Views of Responsible Officials and Planned Corrective Actions: Management is taking
steps to improve the internal controls over financial reporting and compliance to ensure that
reporting can be completed in an accurate and timely manner. These changes include updates
of internal processes and the hiring of key members of financial management.
Finding 2023-003: Sliding Fee Discounts
Criteria and Condition: Health centers must prepare and apply a sliding fee discount schedule
so that the amounts owed for health center services by eligible patients are adjusted
(discounted) based on the patient’s ability to pay. The adjustments extended to the patients are
based on Federal Poverty Guidelines that take into consideration the annual income earned by
the individuals and families. There were no documents maintained to support the sliding fee
discounts applied to twenty-four patient accounts. As a result, there is no way to verify if the
discount applied was representative of the patients’ poverty levels.

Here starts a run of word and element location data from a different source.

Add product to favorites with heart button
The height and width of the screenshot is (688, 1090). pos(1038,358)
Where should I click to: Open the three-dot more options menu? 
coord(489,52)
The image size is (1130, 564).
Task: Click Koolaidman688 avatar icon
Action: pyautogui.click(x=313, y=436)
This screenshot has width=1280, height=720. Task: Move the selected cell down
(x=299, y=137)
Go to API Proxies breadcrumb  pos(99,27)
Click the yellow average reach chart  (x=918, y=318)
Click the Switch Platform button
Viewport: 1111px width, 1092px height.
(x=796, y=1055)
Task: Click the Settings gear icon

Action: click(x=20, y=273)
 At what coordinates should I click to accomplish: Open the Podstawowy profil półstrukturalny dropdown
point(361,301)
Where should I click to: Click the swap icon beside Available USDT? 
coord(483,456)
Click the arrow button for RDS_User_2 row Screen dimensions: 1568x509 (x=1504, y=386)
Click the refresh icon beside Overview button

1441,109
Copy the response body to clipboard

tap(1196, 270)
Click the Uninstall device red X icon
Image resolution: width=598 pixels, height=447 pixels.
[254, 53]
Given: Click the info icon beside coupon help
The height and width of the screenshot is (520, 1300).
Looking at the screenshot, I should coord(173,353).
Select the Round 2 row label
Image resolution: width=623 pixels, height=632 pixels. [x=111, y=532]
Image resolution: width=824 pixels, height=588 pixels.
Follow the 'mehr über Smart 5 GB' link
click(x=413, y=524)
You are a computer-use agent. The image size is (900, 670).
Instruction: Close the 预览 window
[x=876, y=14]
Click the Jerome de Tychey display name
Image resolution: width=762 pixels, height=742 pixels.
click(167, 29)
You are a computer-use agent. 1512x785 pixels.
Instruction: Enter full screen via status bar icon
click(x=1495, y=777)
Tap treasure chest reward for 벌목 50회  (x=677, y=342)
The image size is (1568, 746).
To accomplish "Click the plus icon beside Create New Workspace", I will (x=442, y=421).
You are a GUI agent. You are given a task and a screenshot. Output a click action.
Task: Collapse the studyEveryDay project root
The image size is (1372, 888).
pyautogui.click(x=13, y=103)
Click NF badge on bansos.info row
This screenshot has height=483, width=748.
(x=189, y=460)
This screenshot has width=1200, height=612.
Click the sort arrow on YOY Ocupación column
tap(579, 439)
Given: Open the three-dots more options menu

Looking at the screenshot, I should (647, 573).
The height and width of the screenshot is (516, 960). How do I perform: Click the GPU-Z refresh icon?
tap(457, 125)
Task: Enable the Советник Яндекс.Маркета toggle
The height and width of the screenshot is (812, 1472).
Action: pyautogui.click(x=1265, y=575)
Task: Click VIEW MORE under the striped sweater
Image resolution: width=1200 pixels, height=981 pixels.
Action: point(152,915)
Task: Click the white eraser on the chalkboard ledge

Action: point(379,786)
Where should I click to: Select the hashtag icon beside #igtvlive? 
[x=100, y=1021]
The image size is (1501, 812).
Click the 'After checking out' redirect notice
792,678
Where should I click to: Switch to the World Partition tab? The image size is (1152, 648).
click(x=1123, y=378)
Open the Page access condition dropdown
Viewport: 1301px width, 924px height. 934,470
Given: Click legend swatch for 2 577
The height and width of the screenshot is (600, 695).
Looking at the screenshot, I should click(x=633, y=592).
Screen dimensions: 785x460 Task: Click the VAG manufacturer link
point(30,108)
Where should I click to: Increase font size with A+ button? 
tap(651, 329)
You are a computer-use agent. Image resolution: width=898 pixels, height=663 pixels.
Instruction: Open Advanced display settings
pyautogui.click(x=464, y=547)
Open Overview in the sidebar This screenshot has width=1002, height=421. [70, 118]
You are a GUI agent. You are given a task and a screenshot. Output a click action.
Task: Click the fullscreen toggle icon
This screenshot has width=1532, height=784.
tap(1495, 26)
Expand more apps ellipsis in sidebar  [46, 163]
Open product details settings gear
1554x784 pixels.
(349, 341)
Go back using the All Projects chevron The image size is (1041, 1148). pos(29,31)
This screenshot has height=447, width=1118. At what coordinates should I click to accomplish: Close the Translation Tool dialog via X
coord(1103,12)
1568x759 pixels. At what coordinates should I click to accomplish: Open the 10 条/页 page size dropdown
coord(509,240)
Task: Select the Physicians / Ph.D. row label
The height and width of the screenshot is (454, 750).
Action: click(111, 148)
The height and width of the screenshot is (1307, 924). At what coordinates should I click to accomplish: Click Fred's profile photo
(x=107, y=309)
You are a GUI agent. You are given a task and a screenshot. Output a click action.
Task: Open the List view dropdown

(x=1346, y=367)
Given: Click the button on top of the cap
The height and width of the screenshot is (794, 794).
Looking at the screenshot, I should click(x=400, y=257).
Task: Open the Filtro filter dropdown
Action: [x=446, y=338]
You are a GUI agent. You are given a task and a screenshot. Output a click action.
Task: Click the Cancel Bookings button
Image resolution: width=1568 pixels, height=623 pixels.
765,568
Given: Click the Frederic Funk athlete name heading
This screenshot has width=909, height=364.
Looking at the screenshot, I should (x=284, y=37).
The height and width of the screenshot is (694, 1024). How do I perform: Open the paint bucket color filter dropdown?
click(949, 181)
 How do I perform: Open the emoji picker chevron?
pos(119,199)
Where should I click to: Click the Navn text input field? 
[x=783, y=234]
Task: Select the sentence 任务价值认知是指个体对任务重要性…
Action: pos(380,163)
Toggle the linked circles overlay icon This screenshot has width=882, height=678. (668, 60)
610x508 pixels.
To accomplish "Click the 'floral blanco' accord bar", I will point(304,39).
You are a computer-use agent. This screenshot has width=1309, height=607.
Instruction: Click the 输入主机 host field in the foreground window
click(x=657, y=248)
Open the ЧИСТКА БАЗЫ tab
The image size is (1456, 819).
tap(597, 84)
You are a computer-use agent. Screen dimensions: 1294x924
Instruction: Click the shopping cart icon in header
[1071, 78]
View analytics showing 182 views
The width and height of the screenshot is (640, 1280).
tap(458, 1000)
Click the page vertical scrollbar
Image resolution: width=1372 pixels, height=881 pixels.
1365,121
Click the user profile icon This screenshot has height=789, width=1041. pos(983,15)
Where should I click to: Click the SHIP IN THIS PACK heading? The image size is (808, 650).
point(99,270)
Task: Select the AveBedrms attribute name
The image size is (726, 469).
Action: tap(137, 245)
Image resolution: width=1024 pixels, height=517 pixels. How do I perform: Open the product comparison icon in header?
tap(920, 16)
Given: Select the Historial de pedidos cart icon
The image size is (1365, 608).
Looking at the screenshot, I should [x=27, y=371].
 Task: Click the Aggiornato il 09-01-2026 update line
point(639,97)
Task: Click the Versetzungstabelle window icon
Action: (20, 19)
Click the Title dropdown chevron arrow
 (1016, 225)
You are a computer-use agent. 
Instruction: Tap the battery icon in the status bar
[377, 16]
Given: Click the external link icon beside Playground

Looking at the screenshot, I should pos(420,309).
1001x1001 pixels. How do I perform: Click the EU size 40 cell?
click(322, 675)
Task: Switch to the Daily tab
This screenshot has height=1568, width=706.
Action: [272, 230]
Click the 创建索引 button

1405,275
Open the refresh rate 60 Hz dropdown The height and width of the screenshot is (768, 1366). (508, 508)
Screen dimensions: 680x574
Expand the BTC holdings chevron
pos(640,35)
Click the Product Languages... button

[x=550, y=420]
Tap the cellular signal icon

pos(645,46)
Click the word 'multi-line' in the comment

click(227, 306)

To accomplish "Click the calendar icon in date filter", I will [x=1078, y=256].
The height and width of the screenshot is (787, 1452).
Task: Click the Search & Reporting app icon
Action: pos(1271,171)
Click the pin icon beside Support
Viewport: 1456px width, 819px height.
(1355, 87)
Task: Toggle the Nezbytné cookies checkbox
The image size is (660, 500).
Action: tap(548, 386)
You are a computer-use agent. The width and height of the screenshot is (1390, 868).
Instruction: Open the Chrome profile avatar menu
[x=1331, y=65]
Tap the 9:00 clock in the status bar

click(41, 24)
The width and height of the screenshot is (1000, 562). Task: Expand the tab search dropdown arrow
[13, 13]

Lastly, four patients were
assigned the incorrect poverty level resulting in services not being discounted properly.
Questioned Costs: None
Cause: Existing internal controls over compliance are not effective at ensuring that sliding fee
discount applications for patients are retained on file or ensuring that patient eligibility for sliding
fee discounts are accurately determined.
Effect: Of the forty patients reviewed that had received sliding fee discounts, twenty-four
compliance findings were noted for the year ended June 30, 2023.
Recommendations: We recommend that management implement a checklist to ensure that all
information required to fill out a patient’s sliding fee discount application is obtained, that the
determination of a patient’s eligibility for a sliding fee discount is independently reviewed and
approved by a supervisor, and that a patient’s application is properly retained.
Views of Responsible Officials and Planned Corrective Actions: Management is taking
steps to improve the internal controls over compliance over the sliding fee discount.